At 14:21 +0000 26-11-2005, Dan Brickley wrote:
>Aldo Gangemi wrote:
>
>>
>>Hi Jacco, some comments inside
>>
>>At 10:03 +0100 26-11-2005, Jacco van Ossenbruggen wrote:
>>
>>>Review of http://www.cs.vu.nl/~mark/wn/wn-conversion.html
>>>
>>>I agree with the comments posted previously by Jeremy (see below).
>>>In addition, as a reader I was a bit confused about the many open 
>>>issues. What makes things worse is that the possible solutions to 
>>>many of the open issues are unsufficiently documented that I, as 
>>>the reader, can form an opinion about them.
>>>Minor remarks:
>>>-Section 3, explains the prolog format of 
>>>s(100003009,1,"living_thing",n,1,1):
>>>    Please also explain the last three arguments, or state that 
>>>they are explained in Appendix A
>>>
>>>-Section 4, do not forget to resolve [WHY DOES WORD NOT HAVE THESE 
>>>SUBCLASSES?].
>>>-Figure caption "The clas hierarchy of WordNet:", fix typo in 
>>>class, remove ending colon
>>>-You do not use subClassOf a la Brickley.  Maybe an example of how 
>>>to get the same semantics using
>>>RDF meta modeling is in place?
>>
>>
>>The same semantics cannot be got.
>
>Ah, big discussion. What we're doing here is representing Wordnet as 
>a lexical database. That's fine, worthy and important (and also a 
>bridge to SKOS, where we describe conceptual entities and terms 
>associated with them, but don't model natural language so 
>explicitly). What I did, was build a simple-minded ontology FROM the 
>structures captured by Wordnet hypernyms.
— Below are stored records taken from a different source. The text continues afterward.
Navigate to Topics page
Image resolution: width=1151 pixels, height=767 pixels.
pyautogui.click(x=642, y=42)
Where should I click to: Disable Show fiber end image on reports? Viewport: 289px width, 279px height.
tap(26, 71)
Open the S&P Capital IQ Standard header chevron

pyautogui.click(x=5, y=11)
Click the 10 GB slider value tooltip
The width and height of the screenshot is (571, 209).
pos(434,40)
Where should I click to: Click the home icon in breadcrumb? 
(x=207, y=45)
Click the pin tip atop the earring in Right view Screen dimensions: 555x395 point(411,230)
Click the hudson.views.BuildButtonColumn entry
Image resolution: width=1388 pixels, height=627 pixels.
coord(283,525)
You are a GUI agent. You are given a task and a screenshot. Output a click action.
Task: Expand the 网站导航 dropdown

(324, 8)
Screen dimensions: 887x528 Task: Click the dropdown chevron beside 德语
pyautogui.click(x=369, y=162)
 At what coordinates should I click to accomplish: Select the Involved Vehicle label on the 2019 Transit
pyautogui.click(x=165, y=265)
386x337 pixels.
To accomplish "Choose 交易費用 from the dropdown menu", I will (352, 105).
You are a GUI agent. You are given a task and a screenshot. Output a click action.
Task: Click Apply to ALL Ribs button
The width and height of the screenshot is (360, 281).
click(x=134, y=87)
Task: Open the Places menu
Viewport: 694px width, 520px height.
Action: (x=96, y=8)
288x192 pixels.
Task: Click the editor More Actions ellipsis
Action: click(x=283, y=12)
That's fine, Dan. The discussion is not about having one or more 
ports that can be used successfully, but (IMO) about suggesting some 
practices that have been motivated, reviewed, and are possibly shared 
with good arguments.

>I think the semantics are in there. The data is bad, scruffy, sure. 
>But the *meaning* of wordnet "hypernym" as defined does carry a 
>semantic that can be captured in rdfs:subClassOf. HOWEVER this 
>doesn't mean that all RDF representations of wordnet should do this: 
>it is useful, but so is the lexical view.
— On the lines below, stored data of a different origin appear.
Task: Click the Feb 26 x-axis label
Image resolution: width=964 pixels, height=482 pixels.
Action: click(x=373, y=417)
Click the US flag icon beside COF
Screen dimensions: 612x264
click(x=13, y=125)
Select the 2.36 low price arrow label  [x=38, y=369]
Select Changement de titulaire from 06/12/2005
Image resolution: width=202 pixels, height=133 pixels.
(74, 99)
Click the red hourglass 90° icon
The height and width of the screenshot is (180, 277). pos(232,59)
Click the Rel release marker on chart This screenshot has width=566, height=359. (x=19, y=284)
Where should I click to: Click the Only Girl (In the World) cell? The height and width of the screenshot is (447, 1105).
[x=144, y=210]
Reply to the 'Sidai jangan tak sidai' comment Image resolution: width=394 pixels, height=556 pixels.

If we take hyponymy as just a hierarchical relationship, there is a 
formal equivalence in terms of graphs: both hyponymy and 
rdfs:subClassOf appear to be partial orders (irreflexive, 
antisymmetric, and transitive binary relations).

But the set-theoretic semantics underlying e.g. owl:subClassOf 
implies a more stringent constraint: in order to have set inclusion 
between set A and set B, all elements of A must be elements of B. In 
the case of classes, this is straightforward: e.g. if "Cat" is 
rdfs:subClassOf "Mammal", the elements of the set representing the 
extension of the class "Cat" are also elements of the set 
representing the extension of the class "Mammal".

Is this true for hyponymy? Besides a quick and intuitive answer, 
which especially for WordNet 2.1 could mostly be "yes", we should 
ask: if synsets are classes, what are the elements of the sets 
representing the extensions of synsets? E.g. we should commit on an 
interpretation of the synset "cat, true_cat" such that it holds that 
for all the entities that can be reasonably called either "cat" or 
"true cat" and can be decently characterized by the gloss: "feline 
mammal usually having thick soft fur and being unable to roar", there 
exists a same set including them. And that same set must be a subset 
of the set including all the entities that can be reasonably called 
either "feline" or "felid" and can be decently characterized by the 
gloss: "any of the various lithe-bodied round-headed fissiped mammals 
many with retractile claws".

An answer to that question goes well beyond WordNet's commitment. As 
a matter of fact, when domain experts try to reuse WordNet parts, 
they often experience some disillusion (e.g. in biomedicine, 
geographical systems, Law, etc.), because WordNet hierarchies 
sometimes do not reflect the way experts organize their knowledge. 
That's the reason why we decided (at the very beginning of the TF 
activity) to split the work on WordNet porting to SW languages from 
the work on giving a formal semantics to WordNet hierarchies (like in 
the OntoWordNet project).

>A machine-friendly relationship between the two approaches 
>(wordnet-as-words vs wordnet-noun-hierachies-as-a-model-of-the-word) 
>would be an interesting addition, btw.

Indeed. See Mark's suggestion, and my comments. With due warnings, a 
simple pipeline between the two approached is desirable.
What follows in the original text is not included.